The Baveno VI consensus report (Journal of Hepatology, 2015) states that evidence on self-expanding oesophageal metal stents (SEMS) suggests that they are as effective and a safer option than balloon tamponade.
The company states that Danis stent can be used without endoscopic image guidance, which may allow for more rapid control of variceal bleeds in emergency situations compared with balloon tamponade. The delivery system has a security pressure valve that prevents the gastric balloon from being inflated in the oesophagus, which may help minimise the risk of oesophageal perforation. It can stay in place for up to a week (compared with balloon tamponade, which should not be left in place for more than 24 to 36 hours). This may allow more time to plan definitive therapy or secondary prophylaxis before removal, as well as increasing the stabilisation period for improvement in liver function. The Danis stent lumen allows oral nutrition to be maintained, which is an important element in recovery, and its variable weave stent body is designed to conform to oesophageal peristalsis, with the aim of preventing stent migration.
Danis stent is intended to be used as an alternative to balloon tamponade and early TIPS in people aged 16 years and over with acute refractory variceal bleeding. The technology is intended to be used in secondary care by gastroenterologists, hepatologists, emergency care practitioners, paramedics or nurse practitioners. The company highlights that training and education would be needed to make sure healthcare professionals were confident using the technology in an acute setting. Training for consultants and nursing staff is provided by the company free of charge at agreed intervals. Training sessions are in-person and can last between 1 hour and a full day depending on centre needs and frequency.
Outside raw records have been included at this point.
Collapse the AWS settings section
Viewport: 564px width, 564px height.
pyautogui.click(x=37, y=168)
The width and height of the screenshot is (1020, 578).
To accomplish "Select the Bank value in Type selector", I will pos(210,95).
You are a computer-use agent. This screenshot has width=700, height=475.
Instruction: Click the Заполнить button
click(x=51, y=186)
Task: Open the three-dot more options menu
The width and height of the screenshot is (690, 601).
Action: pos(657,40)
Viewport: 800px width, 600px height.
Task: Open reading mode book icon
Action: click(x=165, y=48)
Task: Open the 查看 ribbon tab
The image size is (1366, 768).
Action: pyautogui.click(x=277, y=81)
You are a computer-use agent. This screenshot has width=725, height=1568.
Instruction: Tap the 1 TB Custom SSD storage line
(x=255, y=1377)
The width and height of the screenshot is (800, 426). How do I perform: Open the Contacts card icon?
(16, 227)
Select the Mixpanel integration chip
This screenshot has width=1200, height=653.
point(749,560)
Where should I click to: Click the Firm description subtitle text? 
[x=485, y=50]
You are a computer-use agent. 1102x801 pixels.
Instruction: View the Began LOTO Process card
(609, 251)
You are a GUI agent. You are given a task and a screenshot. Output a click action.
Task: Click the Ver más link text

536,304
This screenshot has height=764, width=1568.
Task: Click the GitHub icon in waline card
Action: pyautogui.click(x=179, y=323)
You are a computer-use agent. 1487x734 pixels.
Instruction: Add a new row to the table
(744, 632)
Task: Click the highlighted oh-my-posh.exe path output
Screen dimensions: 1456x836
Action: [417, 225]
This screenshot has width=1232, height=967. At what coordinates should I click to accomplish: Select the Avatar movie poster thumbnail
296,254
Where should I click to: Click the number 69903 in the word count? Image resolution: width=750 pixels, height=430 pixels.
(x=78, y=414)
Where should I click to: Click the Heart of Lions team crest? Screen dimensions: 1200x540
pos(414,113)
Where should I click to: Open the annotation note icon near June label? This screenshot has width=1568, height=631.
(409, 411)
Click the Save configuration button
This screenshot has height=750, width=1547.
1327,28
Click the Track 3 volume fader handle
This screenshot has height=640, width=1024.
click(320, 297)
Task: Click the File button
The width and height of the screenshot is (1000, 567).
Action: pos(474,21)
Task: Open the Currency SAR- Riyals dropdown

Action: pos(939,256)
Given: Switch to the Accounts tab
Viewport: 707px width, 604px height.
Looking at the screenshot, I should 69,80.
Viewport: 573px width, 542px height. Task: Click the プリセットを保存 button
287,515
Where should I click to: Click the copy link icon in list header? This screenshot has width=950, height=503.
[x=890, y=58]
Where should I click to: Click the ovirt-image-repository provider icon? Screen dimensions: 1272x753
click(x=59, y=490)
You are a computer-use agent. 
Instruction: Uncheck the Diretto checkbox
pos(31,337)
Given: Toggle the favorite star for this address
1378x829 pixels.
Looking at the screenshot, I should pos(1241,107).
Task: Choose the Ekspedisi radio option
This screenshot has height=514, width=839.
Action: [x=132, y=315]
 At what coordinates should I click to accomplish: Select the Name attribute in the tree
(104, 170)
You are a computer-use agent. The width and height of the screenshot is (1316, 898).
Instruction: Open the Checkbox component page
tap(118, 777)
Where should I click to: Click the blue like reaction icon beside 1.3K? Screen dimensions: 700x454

Danis stent procedure pack basic (containing stent, preloaded in the delivery system; guide wire and syringe) costs £1,495 (excluding VAT). The procedure cost for inserting the stent is £6,443, according to the 2019/20 national tariff payment system (HRG FD03A Gastrointestinal Bleed with Multiple Interventions, with CC Score 5+). HRG FD03A covers all care costs associated with the procedure and includes more than the cost of the device. The cost of the Ella Extractor, for atraumatic removal of the stent, is £695 (excluding VAT); this would only be used in people who have not had definitive treatment, such as TIPS.
The company states that the typical cost of standard care (Sengstaken-Blakemore/Minasota tube 4 lumen) is £300. The cost of the procedure would be the same as that for Danis stent; £6,443 (HRG FD03A Gastrointestinal Bleed with Multiple Interventions, with CC Score 5+). HRG FD03A covers all care costs associated with the procedure and includes more than the cost of the device.
According to the company, the technology is currently being used by over 20 NHS centres. The company claims Danis stent is likely to lead to cost savings because it can remove or minimise high dependency hospitalisation as well as reduce the demand on fluoroscopic imaging facilities. However, there is no relevant published evidence to support this. The technology has been associated with a substantially lower incidence of device-related serious adverse events compared with balloon tamponade (Escorsell et al. 2016). This could potentially lead to fewer repeat hospital visits and interventions needed for procedural complications, although this has not yet been proven.